Yes, I agree that StringJoiner could benefit from a hint about the
expected number of elements to join.
On the other hand, with the current allocation scheme, each reference
stored in the elts[] will only be copied at most twice on average, so
the total performance improvement might not be that significant to
justify the API change.
With kind regards,
Ivan
On 3/9/19 11:52 AM, Сергей Цыпанов wrote:
Hello Ivan,
indeed your solution for Iterables is more compact than mine (it can be event
shorter with method reference), however it doesn't solve the problem of array
reallocation.
See my response to Remi below
08.03.2019, 22:01, "Ivan Gerasimov" <ivan.gerasi...@oracle.com>:
Hi Sergei!
As you said, this new class is pretty much like StringJoiner with
reduced functionality.
For appending all elements of an Iterable you could use list.forEach(s
-> sj.add(s)).
With kind regards,
Ivan
On 3/8/19 11:22 AM, Сергей Цыпанов wrote:
Hello,
I have an enhancement proposal for some cases of String concatenation in Java.
Currently we concat Strings mostly using java.lang.StringBuilder. The main
disadvantage of StringBuilder is underlying char array or rather a need to
resize it when the capacity is about to exceed array length and subsequent
copying of array content into newly allocated array.
One alternative solution existing is StringJoiner. Before JDK 9 it was a kind
of decorator over StringBuilder, but later it was reworked in order to store
appended Strings into String[] and overall capacity accumulated into int field.
This makes it possible to allocate char[] only once and of exact size in
toString() method reducing allocation cost.
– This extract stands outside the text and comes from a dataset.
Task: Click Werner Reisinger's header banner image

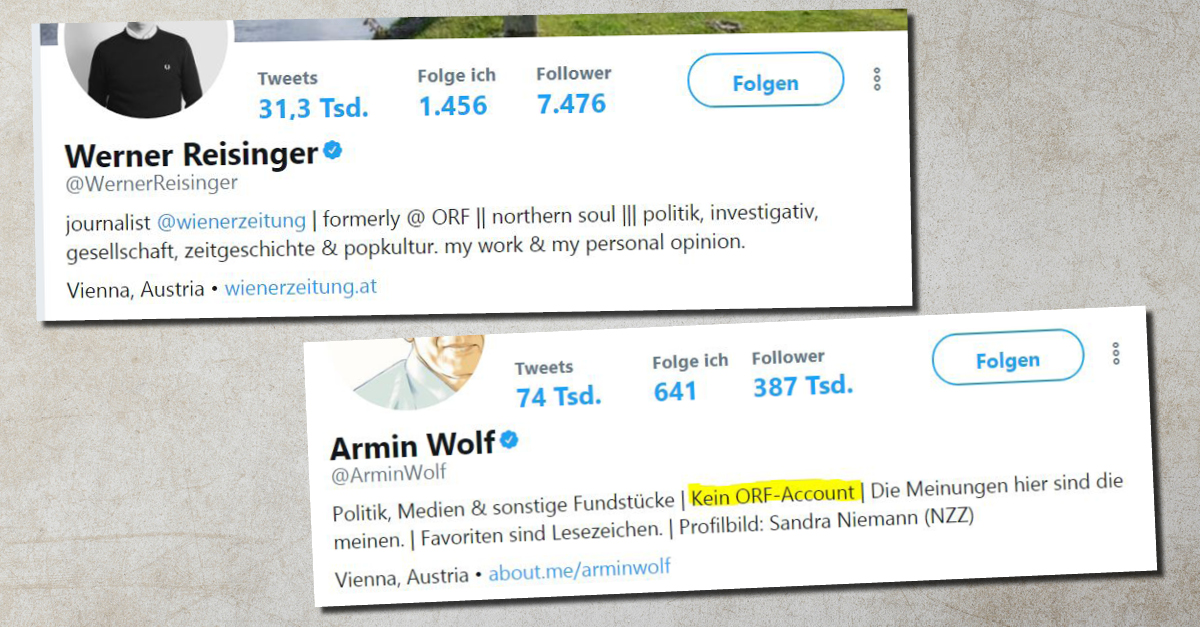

My proposal is to copy-paste the code of StringJoinder into newly created
class java.util.StringChain, drop the code responsible for delimiter, prefix
and suffix and use it instead of StringBuilder in common StringBuilder::append
concatenation pattern.
Possible use-cases for proposed code are:
- plain String concatenation
- String::chain (new methods)
- Stream.collect(Collectors.joining())
- StringConcatFactory
We can create new methods String.chain(Iterable<CharSequence>) and
String.chain(CharSequence...) which allow to encapsulate boilerplate code like
StringBuilder sb = new StringBuilder();
for (CharSequence cs : charSequences) {
sb.append(cs);
}
String result = sb.toString():
into one line:
String result = String.chain(charSequences);
As of performance I've done some measurements using JMH on my work machine
(Intel i7-7700) for both Latin and non-Latin Strings of different size and
count.
Here are the results:
https://github.com/stsypanov/string-chain/blob/master/results/StringBuilderVsStringChainBenchmark.txt
There is a few corner cases (e.g. 1000 Strings of length 1 appended) when
StringBuilder takes over StringChain constructed with default capacity of 8,
but StringChain constructed with exact added Strings count almost always wins,
especially when dealing with non-Latin chars (Russian in my case).
I've also created a separate repo on GitHub with benchmarks:
https://github.com/stsypanov/string-chain
Key feature here is ability to allocate String array of exact size is cases
we know added elements count.
Thus I think that if the change will be accepted we can add also an overloaded
method String.chain(Collection<CharSequence>) as Collection::size allows to
contruct StringChain of exact size.
Patch is attached.
Kind regards,
Sergei Tsypanov
--
With kind regards,
Ivan Gerasimov
--
With kind regards,
Ivan Gerasimov